2023-05-03 14:21:14

by Jeff Layton

[permalink] [raw]
Subject: [PATCH v3 0/6] fs: implement multigrain timestamps

Major changes in v3:
- move flag to use bit 31 instead of 0 since the upper bits in the
tv_nsec field aren't used for timestamps. This means we don't need to
set s_time_gran to a value higher than 1.

- use an fstype flag instead of a superblock flag

...plus a lot of smaller cleanups and documentation.

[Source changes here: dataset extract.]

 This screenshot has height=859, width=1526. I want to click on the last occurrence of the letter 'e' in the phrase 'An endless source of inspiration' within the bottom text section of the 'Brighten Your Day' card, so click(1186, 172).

The basic idea with multigrain timestamps is to keep track of when an
inode's mtime or ctime has been queried and to force a fine-grained
timestamp the next time the mtime or ctime is updated.

This is a follow-up of the patches I posted last week [1]. The main
change in this set is that it no longer uses the lowest-order bit in the
tv_nsec field, and instead uses one of the higher-order bits (#31,
specifically) since they are otherwise unused. This change makes things
much simpler, and we no longer need to twiddle s_time_gran for it.

Note that with these changes, the statx06 LTP test will intermittently
fail on most filesystems, usually with errors like this:

statx06.c:138: TFAIL: Birth time > after_time
statx06.c:138: TFAIL: Modified time > after_time

The test does this:

SAFE_CLOCK_GETTIME(CLOCK_REALTIME_COARSE, &before_time);
clock_wait_tick();
tc->operation();
clock_wait_tick();
SAFE_CLOCK_GETTIME(CLOCK_REALTIME_COARSE, &after_time);

Converting the second SAFE_CLOCK_GETTIME to use CLOCK_REALTIME instead
gets things working again.

For now, I've only converted/tested a few filesystems, focusing on the
most popular ones exported via NFS. If this approach looks acceptable
though, I'll plan to convert more filesystems to it.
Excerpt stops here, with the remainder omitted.